Leaders from Ukraine and Russia announced Thursday they had agreed to temporary cease-fires to support “humanitarian corridors” for civilians to be evacuated and so food and medicine could be delivered. But local Ukrainian officials in the Kherson region say that the Russian military is not working with them and is instead pushing a plan to distribute its own aid unilaterally.

Regional governor Gennady Laguta wrote on Facebook on Friday that the “occupiers” had not given the go-ahead to send humanitarian aid to the Kherson region through the proposed corridor. Laguta said that Ukrainian authorities had readied 19 trucks, but they were not yet being allowed to go in. The Russians “are saying that they will provide humanitarian aid themselves,” Laguta wrote.
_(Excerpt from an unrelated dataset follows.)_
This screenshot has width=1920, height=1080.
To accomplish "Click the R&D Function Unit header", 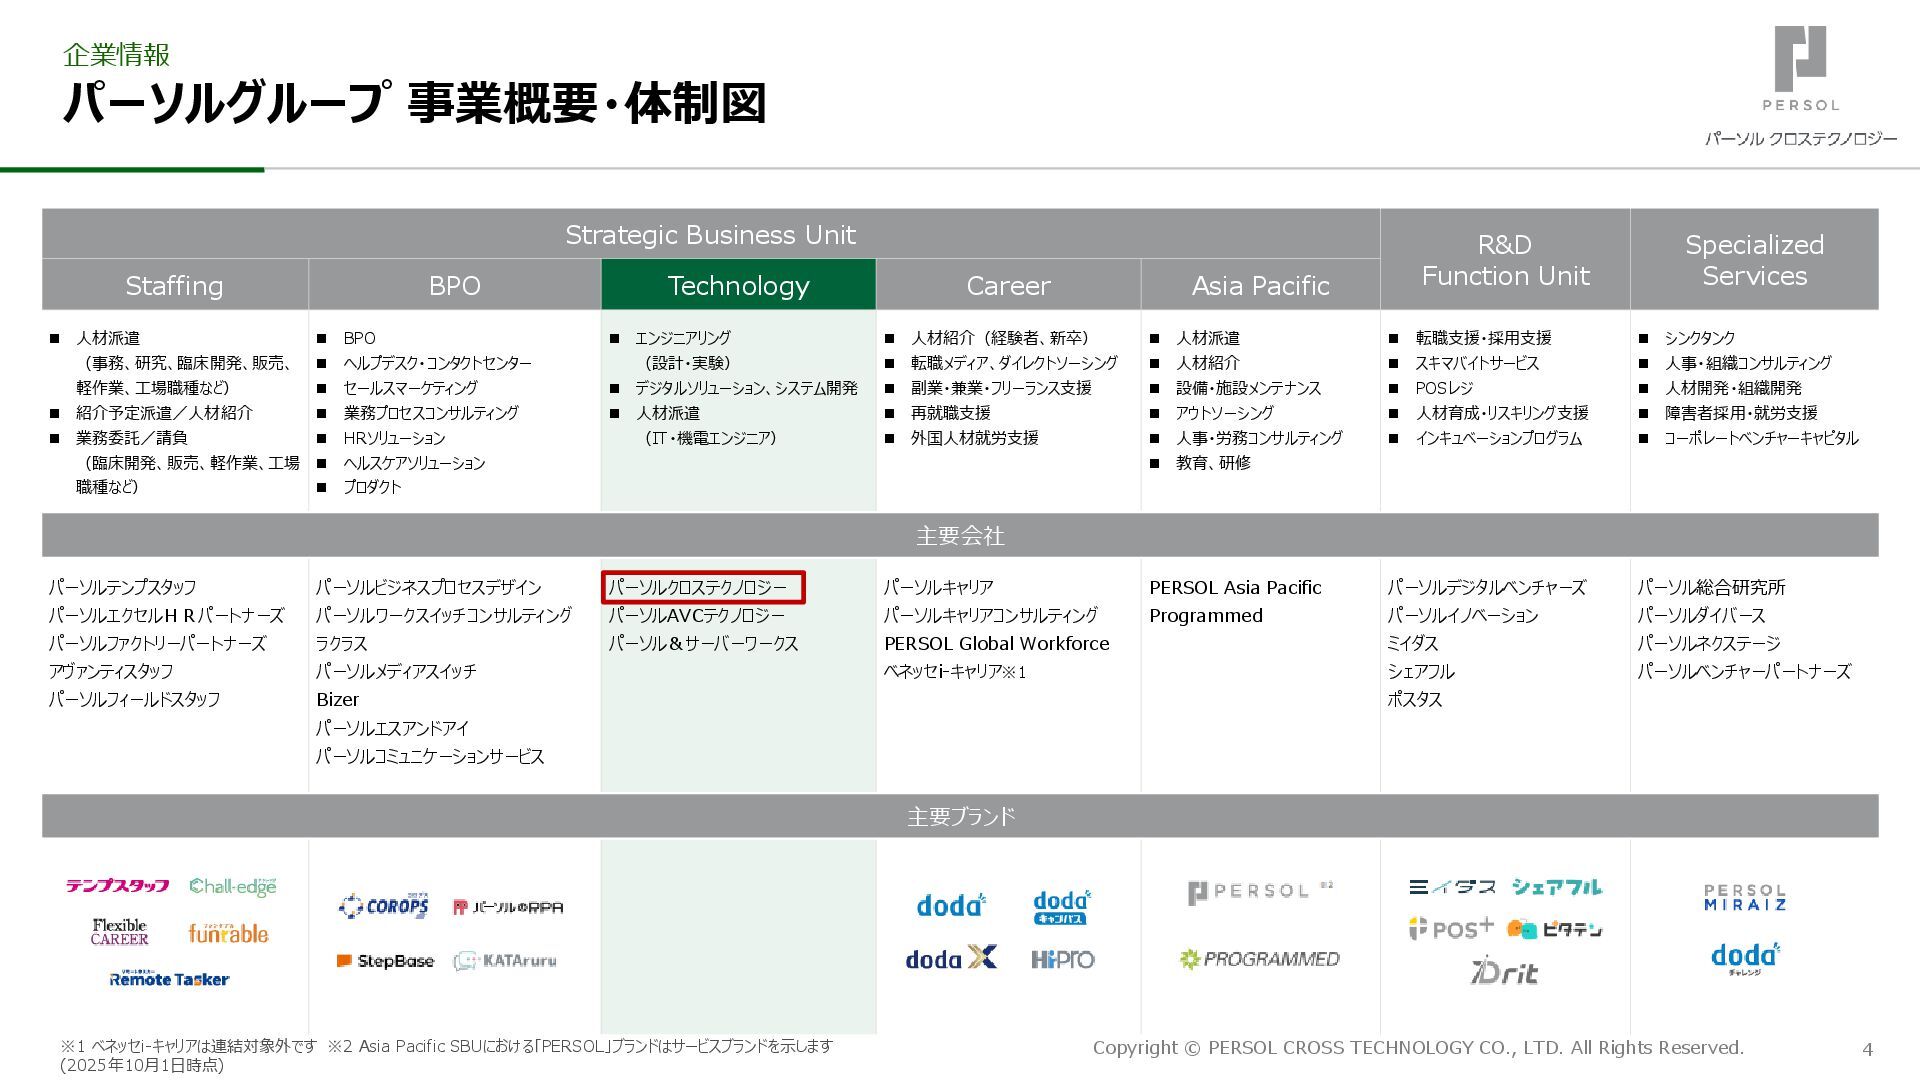I will click(1505, 260).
In his own message to Facebook, Kherson Mayor Ihor Kolykhaiev said that the agreement was not helping the city. “Despite yesterday’s agreements at the highest level, in practice,” Kolykhaev wrote, “all this is not yet working.”

“Apparently, the ‘good liberators’ are preparing to bring their ‘salvation’ to Kherson. First, they brought the situation to a critical point, and then they will heroically rescue us,” Kolykhaev wrote, referring to Russia.

A vital port and Black Sea shipbuilding city of almost 290,000 people that lies northwest of the Russian-occupied Crimean peninsula, Kherson was among the first Ukrainian cities that Russian forces targeted as they swept into Ukraine. Eyewitnesses say it is the first major city to fall to Kremlin forces, though Ukraine’s Defense Ministry has not confirmed it is controlled by Moscow.

The city, which lies on the Dnieper River, is considered strategically important as its occupation could help Russia cut off Ukrainian forces from the Black Sea coast. Russian forces have also targeted Mariupol, another southern port city, and many expect Russian troops to move on Odessa in the west soon a well.

Any delay in the deliveries of supplies to Kherson could have a serious impact on civilians. In an interview on Thursday, the secretary of the city council, Galina Luhova, said the city was low on medicine and food, and facing a “global catastrophe” if no solution could be found.

“In Kherson, we are running out of food — literally, we can still last for maybe three, four days,” Luhova said in a telephone interview on Thursday. The fighting has left large portions of Kherson without electricity and running water. “People are in a panic, people are tense, people are frightened just to the core of their souls,” she said.

Kolykhaev said Russian forces were preventing Ukrainian government officials from bringing in supplies, mobile communications had faced problems and the local television center had been taken over. “I give you my word: I do what I can. But I don’t know how long it will take. Please: think, stay human, help each other,” he said.

Though Russian troops have suffered set backs in their offensive and have failed to take Ukraine’s capital, Kyiv, they have had more success in the south and east of the country.

The mayor of Mariupol said Thursday that a Russian siege and hours of shelling that battered rail links and bridges had cut off water, power and food supplies. The mayor of Odessa said the population was preparing to mount a defense amid unverified reports that a large fleet of Russian warships was heading toward waters off the coast.